• [WHAT TO WORK ON]: Duplicate the rows between the line holding "You are a computer-use agent. Viewport: 486px" and the line holding "pyautogui.click(x=51, y=20)", inclusive.

(Item coordinate data)
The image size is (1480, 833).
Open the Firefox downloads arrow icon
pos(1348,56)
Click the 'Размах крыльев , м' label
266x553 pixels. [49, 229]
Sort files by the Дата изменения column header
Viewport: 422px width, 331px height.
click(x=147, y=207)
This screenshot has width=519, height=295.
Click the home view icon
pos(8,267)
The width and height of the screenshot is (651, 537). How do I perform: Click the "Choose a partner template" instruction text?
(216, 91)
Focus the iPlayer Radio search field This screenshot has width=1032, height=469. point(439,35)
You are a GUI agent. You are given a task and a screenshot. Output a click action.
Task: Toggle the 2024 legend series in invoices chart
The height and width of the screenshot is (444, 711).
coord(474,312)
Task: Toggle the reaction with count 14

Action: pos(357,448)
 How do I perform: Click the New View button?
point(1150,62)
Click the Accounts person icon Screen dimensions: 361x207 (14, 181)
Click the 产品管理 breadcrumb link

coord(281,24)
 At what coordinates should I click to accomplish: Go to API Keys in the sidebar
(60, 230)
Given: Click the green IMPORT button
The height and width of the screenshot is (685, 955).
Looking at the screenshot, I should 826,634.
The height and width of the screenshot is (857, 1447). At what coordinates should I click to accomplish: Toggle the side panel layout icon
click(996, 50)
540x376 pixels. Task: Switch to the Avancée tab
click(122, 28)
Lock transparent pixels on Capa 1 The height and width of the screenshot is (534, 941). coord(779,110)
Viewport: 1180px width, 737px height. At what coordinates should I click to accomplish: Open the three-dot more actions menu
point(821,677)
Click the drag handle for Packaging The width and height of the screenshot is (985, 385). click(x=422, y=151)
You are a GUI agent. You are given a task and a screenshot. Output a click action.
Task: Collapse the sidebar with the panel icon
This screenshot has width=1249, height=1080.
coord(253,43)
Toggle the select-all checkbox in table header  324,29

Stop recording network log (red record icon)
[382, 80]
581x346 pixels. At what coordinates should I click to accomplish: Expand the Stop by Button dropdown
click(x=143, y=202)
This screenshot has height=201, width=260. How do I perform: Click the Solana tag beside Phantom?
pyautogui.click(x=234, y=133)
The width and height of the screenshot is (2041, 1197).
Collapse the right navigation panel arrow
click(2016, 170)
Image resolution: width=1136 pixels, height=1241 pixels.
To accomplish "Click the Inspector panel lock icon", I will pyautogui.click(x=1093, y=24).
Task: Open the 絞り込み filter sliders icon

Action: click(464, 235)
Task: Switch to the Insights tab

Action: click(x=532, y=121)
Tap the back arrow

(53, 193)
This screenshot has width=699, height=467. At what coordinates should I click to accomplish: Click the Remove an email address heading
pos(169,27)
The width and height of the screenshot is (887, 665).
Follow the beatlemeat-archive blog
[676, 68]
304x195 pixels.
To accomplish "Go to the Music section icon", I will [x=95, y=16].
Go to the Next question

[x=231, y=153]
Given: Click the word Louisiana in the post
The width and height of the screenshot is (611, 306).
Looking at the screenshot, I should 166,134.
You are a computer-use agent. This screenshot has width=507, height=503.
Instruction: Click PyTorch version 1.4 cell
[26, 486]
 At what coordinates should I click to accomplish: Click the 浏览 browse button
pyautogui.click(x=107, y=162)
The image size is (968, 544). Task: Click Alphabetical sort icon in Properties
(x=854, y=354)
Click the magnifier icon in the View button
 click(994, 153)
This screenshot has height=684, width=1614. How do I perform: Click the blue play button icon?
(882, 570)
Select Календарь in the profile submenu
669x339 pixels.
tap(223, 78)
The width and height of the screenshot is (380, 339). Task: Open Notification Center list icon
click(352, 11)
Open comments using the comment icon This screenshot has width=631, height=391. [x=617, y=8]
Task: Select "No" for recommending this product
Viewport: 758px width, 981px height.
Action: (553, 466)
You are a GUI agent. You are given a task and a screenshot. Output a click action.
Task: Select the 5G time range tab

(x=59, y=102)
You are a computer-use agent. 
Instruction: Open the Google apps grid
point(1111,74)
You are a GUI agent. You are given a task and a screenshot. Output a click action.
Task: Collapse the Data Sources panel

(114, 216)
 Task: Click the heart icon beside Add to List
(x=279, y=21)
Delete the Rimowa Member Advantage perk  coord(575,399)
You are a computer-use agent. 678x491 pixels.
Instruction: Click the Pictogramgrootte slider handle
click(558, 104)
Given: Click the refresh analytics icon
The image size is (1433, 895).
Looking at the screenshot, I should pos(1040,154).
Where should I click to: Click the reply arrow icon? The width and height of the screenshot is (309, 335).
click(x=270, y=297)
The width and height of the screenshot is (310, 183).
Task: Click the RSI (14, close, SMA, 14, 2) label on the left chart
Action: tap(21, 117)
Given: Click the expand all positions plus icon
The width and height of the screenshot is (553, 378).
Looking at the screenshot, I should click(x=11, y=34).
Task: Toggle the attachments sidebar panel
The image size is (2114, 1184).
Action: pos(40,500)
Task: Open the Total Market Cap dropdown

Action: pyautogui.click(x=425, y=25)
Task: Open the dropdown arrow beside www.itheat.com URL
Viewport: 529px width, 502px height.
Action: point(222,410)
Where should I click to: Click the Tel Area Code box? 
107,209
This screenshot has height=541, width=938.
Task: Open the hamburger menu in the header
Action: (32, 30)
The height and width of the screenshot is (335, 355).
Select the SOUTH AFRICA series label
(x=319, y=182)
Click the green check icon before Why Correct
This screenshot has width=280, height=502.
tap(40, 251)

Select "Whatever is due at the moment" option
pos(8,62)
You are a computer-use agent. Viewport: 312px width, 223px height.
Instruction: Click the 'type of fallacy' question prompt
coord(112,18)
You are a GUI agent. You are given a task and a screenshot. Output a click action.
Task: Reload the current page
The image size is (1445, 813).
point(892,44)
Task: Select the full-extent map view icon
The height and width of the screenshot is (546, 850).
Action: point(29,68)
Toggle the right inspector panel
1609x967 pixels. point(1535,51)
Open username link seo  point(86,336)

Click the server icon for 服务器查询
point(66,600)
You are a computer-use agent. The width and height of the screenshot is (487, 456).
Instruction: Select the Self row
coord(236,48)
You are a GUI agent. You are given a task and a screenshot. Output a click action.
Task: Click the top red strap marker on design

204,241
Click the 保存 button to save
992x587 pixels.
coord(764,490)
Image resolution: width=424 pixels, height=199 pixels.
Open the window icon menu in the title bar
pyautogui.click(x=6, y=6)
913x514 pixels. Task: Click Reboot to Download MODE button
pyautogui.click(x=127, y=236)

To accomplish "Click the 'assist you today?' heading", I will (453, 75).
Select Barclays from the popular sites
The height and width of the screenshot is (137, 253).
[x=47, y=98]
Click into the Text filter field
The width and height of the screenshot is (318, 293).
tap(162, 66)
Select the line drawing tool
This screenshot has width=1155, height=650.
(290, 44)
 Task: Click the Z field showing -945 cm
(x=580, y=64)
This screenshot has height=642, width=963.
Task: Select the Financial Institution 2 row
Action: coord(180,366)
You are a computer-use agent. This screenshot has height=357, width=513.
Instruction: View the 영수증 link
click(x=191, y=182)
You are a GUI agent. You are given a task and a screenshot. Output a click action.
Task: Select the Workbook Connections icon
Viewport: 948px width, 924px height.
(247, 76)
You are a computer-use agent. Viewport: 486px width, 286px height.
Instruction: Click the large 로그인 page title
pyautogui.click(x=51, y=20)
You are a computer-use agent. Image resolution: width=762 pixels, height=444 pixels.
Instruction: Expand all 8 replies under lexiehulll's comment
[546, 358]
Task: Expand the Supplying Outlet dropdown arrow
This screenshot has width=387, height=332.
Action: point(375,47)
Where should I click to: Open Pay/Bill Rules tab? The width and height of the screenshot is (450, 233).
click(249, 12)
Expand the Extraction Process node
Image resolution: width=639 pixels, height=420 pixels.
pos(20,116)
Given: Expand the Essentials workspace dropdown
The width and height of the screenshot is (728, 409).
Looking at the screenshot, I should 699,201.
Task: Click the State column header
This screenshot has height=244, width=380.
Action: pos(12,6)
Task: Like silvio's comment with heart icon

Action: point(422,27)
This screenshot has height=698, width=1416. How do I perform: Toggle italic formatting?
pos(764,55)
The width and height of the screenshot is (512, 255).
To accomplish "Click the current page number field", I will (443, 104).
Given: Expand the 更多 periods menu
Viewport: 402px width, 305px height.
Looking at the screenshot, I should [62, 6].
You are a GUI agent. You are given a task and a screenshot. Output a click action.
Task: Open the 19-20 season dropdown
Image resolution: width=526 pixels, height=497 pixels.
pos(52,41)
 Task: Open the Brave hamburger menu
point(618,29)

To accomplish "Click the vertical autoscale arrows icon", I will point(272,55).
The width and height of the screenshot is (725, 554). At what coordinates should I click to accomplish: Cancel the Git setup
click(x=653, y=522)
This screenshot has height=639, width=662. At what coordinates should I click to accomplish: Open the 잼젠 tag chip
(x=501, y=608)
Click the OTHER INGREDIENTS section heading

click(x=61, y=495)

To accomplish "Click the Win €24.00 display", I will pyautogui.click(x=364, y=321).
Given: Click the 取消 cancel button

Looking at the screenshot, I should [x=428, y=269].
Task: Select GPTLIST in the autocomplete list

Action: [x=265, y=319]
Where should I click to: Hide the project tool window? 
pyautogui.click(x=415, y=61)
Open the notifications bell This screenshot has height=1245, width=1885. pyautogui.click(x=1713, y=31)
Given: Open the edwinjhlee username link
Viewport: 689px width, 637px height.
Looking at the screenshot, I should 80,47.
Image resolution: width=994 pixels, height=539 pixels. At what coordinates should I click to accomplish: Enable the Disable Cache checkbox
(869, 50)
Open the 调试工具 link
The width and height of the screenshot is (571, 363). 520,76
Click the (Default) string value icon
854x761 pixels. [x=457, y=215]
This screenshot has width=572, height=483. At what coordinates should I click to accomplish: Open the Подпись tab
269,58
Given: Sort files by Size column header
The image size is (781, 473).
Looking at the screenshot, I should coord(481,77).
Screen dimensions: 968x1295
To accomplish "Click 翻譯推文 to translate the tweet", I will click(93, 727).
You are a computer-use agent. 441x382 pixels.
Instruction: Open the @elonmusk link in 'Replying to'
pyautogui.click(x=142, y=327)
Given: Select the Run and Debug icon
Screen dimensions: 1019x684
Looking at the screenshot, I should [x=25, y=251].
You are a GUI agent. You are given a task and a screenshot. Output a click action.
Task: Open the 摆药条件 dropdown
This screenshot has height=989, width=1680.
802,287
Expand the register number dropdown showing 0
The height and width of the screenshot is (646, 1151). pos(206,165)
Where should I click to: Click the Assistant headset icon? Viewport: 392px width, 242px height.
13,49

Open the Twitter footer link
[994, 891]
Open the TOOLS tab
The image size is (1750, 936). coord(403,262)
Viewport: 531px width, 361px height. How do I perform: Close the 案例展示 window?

• [CORRECT OUTPUT]:
You are a computer-use agent. Viewport: 486px width, 286px height.
Instruction: Click the large 로그인 page title
pyautogui.click(x=51, y=20)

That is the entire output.